Irving's character offers a paradox in many respects. As a general rule, a person in whom the moral qualities are greatly in excess of the intellectual may be a pleasing figure, but not a picturesque or imposing one. The person, too, who obtains a large share of public notice by mere eloquence, without solid acquirements or valuable ideas, is usually something of a charlatan. Irving was one of the most striking figures in ecclesiastical history, and as exempt from every taint of charlatanism as a man can be. He cannot be acquitted of an enormous over-estimate of his own powers and a fatal proneness to believe himself set apart for extraordinary works; but this mistaken self-confidence never degenerated into conceit, and on many occasions he gave evidence of a most touching humility. Morally his character was most excellent; his life was a succession of tender and charitable actions, in so far as his polemics left him time and opportunity. Intellectually he was weak, to say nothing of his deficiency in judgment and common sense; his voluminous writings are a string of sonorous commonplaces, empty of useful suggestion and original thought. This poverty of matter is in part redeemed by the dignity of the manner, for which Irving has never received sufficient credit. The composition is always fine, often noble; and, though it is certainly framed upon biblical models, such perfect imitation implies delicate taste as well as rhetorical power. In his familiar letters, however, the maintenance of this exalted pitch soon becomes exceedingly tiresome.

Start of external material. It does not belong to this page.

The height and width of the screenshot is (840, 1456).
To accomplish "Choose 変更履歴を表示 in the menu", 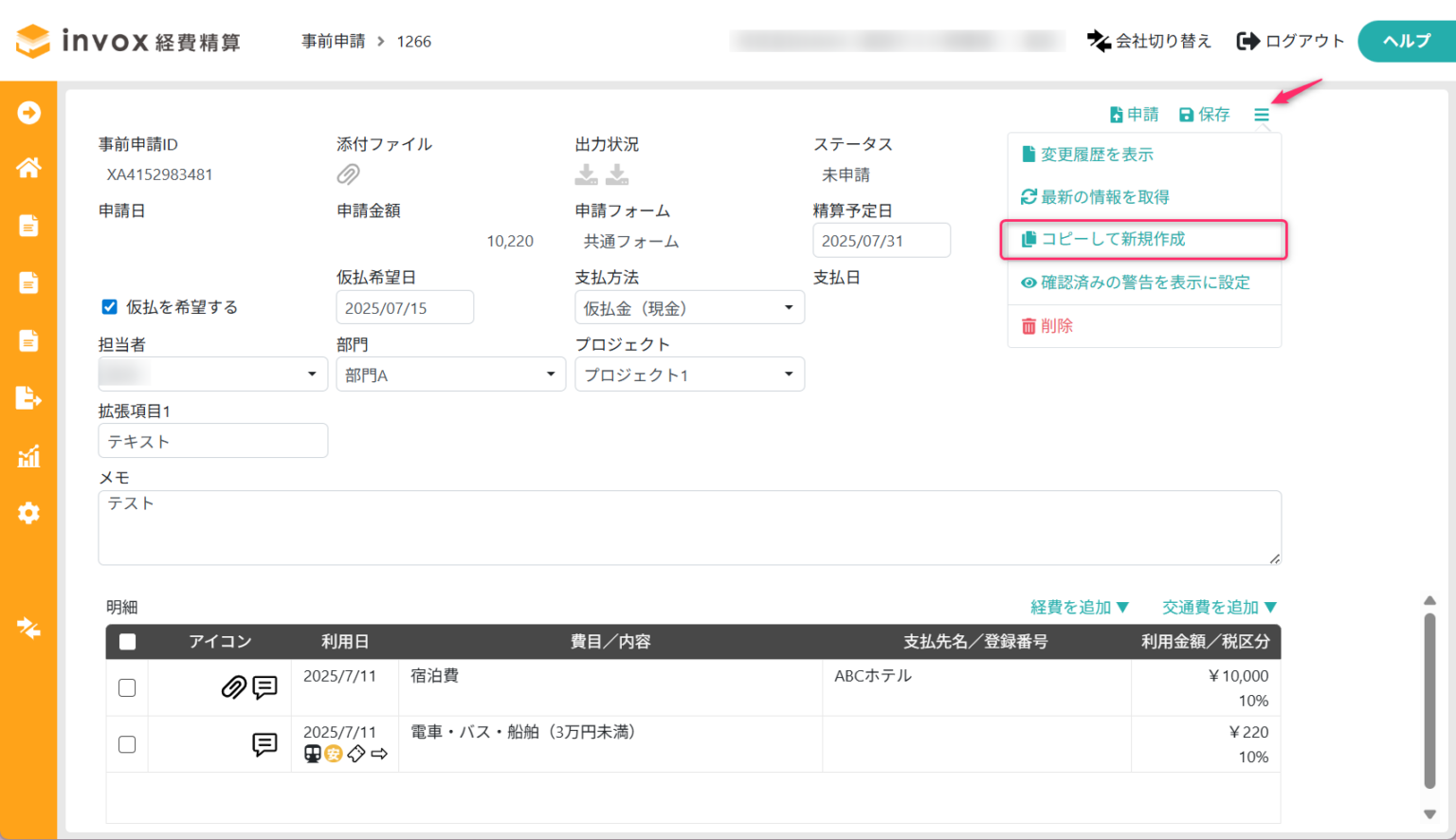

[Oliphant's Life of Edward Irving; Wilks's Edward Irving, an Ecclesiastical and Literary Biography; Carlyle's Reminiscences, and Essay on Irving in Fraser's Mag. for January 1835; Froude's Thomas Carlyle; Jane Welsh Carlyle's Memorials; Mrs. Alexander Ireland's Life of Jane Welsh Carlyle; Baxter's Narration of Facts; Hazlitt's Spirit of the Age; Collected Writings of Edward Irving, edited by G. Carlyle.]